All kidding aside, he knows that his above-the-fray performances in debates have helped get him where he is today. But when asked about his campaign's modest resources, he can't resist taking a shot at Romney, saying Iowans won't support a candidate just because "he waves his checkbook at them."
The well-turned phrases don't disarm every listener, particularly when the subject is foreign policy.
"My problem with Mike is that he's the nicest guy in the race," said Dan Bunnell, 63, a retired Army colonel who came to see him in Newton. "The international arena is nasty. I want someone who's wise enough to know evil when he sees it and is strong enough to confront it."
News reports that Huckabee as governor favored the pardon of a convicted rapist who went on to rape and murder after being paroled won't help him on the toughness scale.
To those who say he's not electable, he replies that he is the only man in the race who has run against the Clinton machine (in Arkansas) and defeated it four times.
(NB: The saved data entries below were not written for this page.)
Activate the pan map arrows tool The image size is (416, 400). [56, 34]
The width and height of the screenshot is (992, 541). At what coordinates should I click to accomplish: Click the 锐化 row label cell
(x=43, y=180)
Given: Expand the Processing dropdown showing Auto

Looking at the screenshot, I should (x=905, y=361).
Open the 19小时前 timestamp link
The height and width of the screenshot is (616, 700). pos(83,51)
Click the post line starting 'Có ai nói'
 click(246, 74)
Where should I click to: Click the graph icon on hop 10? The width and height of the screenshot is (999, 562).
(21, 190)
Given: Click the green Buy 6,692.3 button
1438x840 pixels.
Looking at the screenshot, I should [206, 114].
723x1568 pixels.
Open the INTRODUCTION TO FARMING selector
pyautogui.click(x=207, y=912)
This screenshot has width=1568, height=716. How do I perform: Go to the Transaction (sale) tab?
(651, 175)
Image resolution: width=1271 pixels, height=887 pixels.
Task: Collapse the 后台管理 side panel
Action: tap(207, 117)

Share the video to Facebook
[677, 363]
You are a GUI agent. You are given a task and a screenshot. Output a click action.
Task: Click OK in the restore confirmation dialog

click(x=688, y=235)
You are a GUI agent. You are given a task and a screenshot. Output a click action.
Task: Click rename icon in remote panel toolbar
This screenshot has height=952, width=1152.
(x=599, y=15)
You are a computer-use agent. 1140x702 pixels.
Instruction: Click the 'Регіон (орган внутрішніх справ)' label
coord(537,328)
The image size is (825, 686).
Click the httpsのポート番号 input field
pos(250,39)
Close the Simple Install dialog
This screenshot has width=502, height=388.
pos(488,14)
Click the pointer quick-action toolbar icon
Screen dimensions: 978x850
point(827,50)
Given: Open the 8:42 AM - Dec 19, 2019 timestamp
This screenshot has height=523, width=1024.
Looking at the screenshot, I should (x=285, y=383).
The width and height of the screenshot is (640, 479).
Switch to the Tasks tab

To those bothered by his television commercial, which identifies him as a "Christian leader," he says that's merely a reference to his career in the ministry, not a proclamation that he considers himself holier than others.
To religious conservatives worried that a vote for Huckabee - by damaging Romney's prospects - would help former New York Mayor Rudy Giuliani, he says a vote for Huckabee is a vote for Huckabee. Should current polling trends continue, that concern will recede.
In analyzing his stunning progress over the last month, he is fond of paraphrasing a famous saying of Gandhi's in which the leader of the drive for Indian independence talked about the stages of a movement:
"First they ignore you, then they make fun of you, then they attack you, then they attend your swearing in."